The common theme I encountered (not just Diffusion Model) is something is intractable. Not just one but a series of intractable stuff, one after another. And then the paper's authors attempt to put a bunch of tricks, mathematical gymnastics, assumption, straight-up eliminate some terms because they did not matter (Which TBH, could be justified in its own way). And then for some reason the all the terms just magically cancel each other leaving us two lines of nice, beautiful equations.
My question would be:
-
What kind of thought process reseacher had in mind while choosing what to do with their intractable equation. For me (someone who is not in the math field), it is like looking for a needle in a haystack when there are a lot of possibility of what direction to go forward, and it's not just one step until some terms finally cancel each other in the end.
-
How can they be confident that what they are doing will be fruitful in the end, that they will arrive at satisfiable and practical result. I heard sometimes people just do the implementation first and then do math later to justify the result, but I don't think that's always how it's done.
I would like to hear from people sharing their experience on this. And if anyone has resources to learn about this particular mathematics or mental framework on this, please share.
(I understand that I still have a long way to learn/catch up especially in the math part. My question may make sense to me in the future with enough knowledge and experience.)
dpkingma t1_irooyas wrote
Author of VAE/diffusion model papers here.

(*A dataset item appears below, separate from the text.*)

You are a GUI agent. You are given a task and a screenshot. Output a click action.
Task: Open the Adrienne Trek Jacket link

When a paper introduces something as intractable, it typically means that it can't be computed exactly in a computationally feasible way, which forms a motivation for using approximations. The challenge is then to come up with an approximation that has nice properties (e.g computationally cheap, unbiased, is a bound, etc.).

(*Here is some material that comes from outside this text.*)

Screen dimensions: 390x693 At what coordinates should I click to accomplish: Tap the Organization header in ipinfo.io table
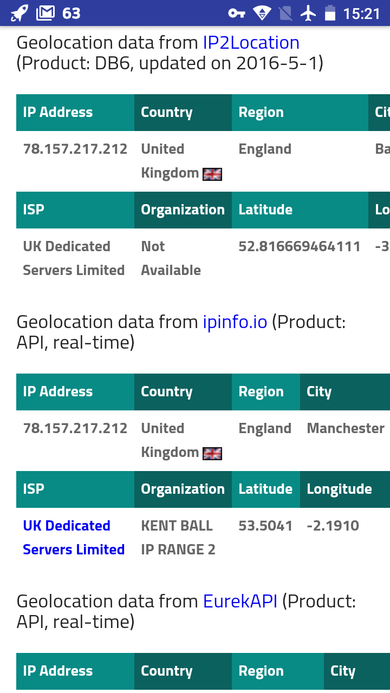(183, 489)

As another commenter also wrote, how an idea is presented in the paper is typically different from how the author(s) came up with the idea. At the start of a research project you often start with a concrete problem and some vague intuitions on how to solve it. Then through an iterative process you refine your ideas. Often it turns out that what you wanted to do is impossible. Often it turns out that a solution already exists so there's no need to publish. The process often requires lots of backtracking, scrapping dead ends, and it often requires time before an idea finally 'clicks' in your mind (which is a great feeling). Especially when you start out in research, nine out of ten ideas turn out to be either already solved, or (seemingly) unsolvable, which can be very frustrating. And Since negative results are typically unpublishable or uninteresting, you don't read about them. The flip side is that with more experience, you build a bigger mental toolbox, making it easier spot dead ends and see opportunities. The best way to get is there is to read ML books (or other media) that teach you the underlying math, and lots of practice.